If you want to keep the peace with your children, you’ll need to practice the art of patience. When you do, you’ll also be helping your children to learn patience – a skill that’ll benefit them for the rest of their lives.
Here are some ways to learn patience with your kids:
What are your triggers?
Be as specific as possible. Once you learn to understand what causes you to lose patience, you can try to avoid these situations, or at least you’ll know when it is time to start practicing your patience skills.
How do you respond?
What happens when you lose patience?
Do you get sweaty palms, or perhaps experience an increased heart rate? In the future, these warning signals will alert you to react positively.
Step away from the situation
If you do find yourself about to lose patience, it’s best that you walk away from the situation rather than reacting negatively. Take a moment to yourself and practice some deep breathing exercises to calm yourself down.
You must control your temper! (#beautyandthebeast)
You must be patient, not just preach it. Actions speak louder than words. Also, it takes action to practice your patience skills.
Patience is an intervention
Patience as a tool that can be applied to any situation.
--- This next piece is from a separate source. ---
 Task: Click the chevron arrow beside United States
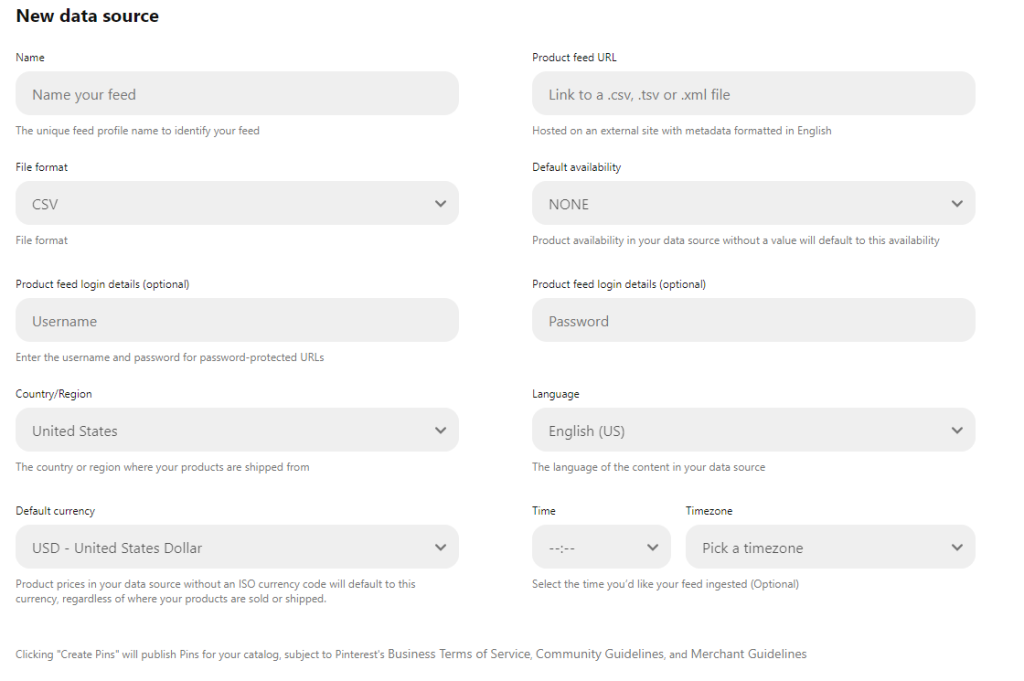pos(441,431)
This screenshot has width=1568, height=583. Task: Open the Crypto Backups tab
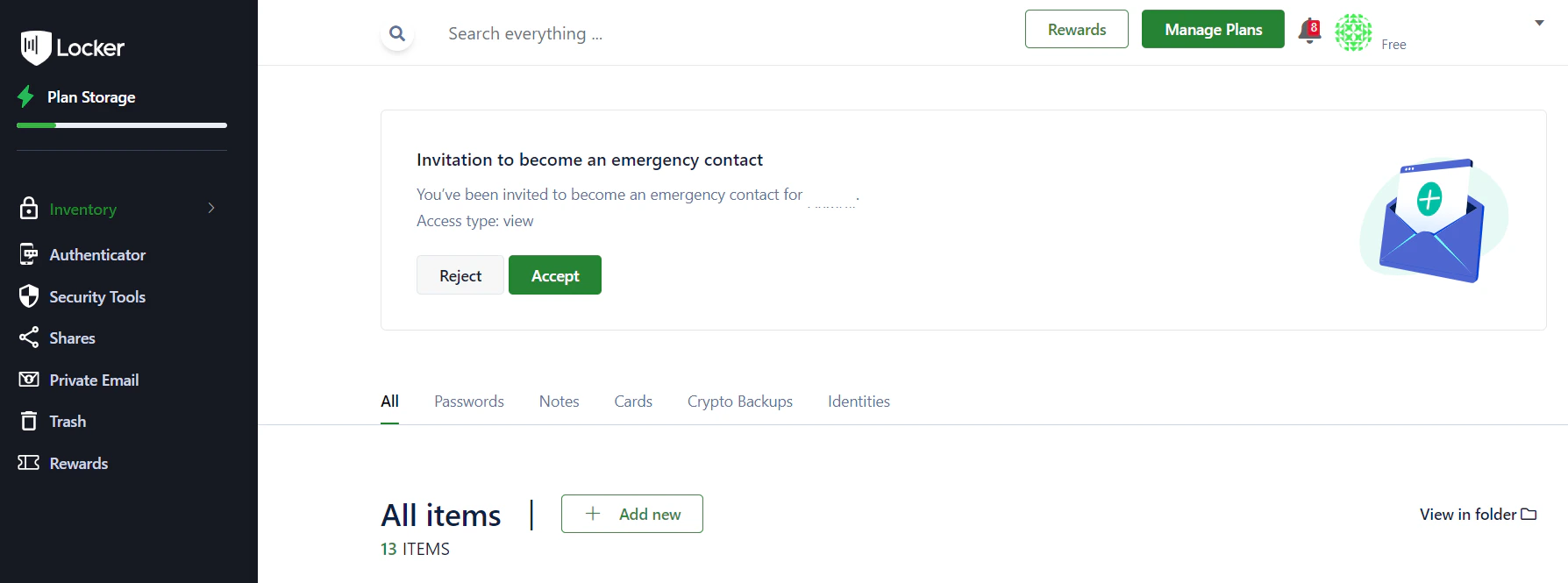coord(739,401)
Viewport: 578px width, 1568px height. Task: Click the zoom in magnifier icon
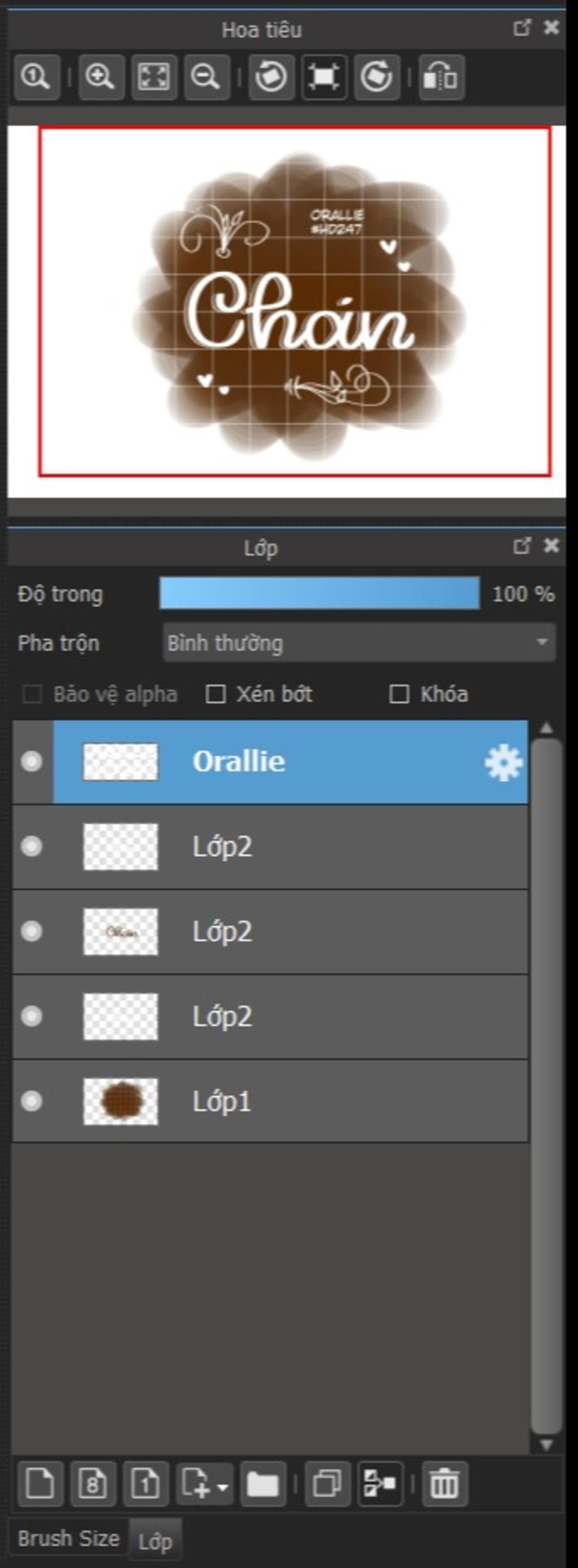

Once we understand its value and apply it correctly, we will no longer react in anger to frustrating situations.
Have reasonable expectations
You can’t expect your toddler to learn to potty train overnight, just as you wouldn’t expect your five-year-old to learn calculus. It’s important to understand that many things just take time (and patience).
Think about your relationship rather than results
It can be easy to become side-tracked by results. However, if you focus on your relationship with your child, results will become less important, but may improve anyway as a result of the improved relationship.
Restate, rethink, reevaluate, relax and regroup
Instead of reacting with frustration when your child fails to complete a task, use these 5 “R’s”:
- Restate. Tell them what your expectations are.
- Rethink. Think about your timetable.
- Reevaluate. Is the task reasonable?
- Relax. Think about how you are approaching the problem and whether you would change anything.
- Regroup. Actively work on the situation instead of losing your temper as you would in the past.
Be prepared to apologize
Some may think that apologizing to your child will lessen your authority, but nothing could be further from the truth. You are the role model, so it’s important to take responsibility for your actions when your own behavior is less than stellar.
When you apologize, you are teaching your children how to take responsibility, too.
Take care of yourself
Look after your own needs as well as those of your kids. Sometimes we put ourselves at the back of the queue when it comes to care, but this can be to your detriment and your family’s.
Take time for yourself, get a hobby, or just have an hour off occasionally. This will give you time to recharge.
Give yourself GRACE
We all lose patience occasionally, and while it may not seem like a positive thing at the time, it may show you that you’re feeling overwhelmed or under-appreciated. Perhaps there is something you can do about that issue too.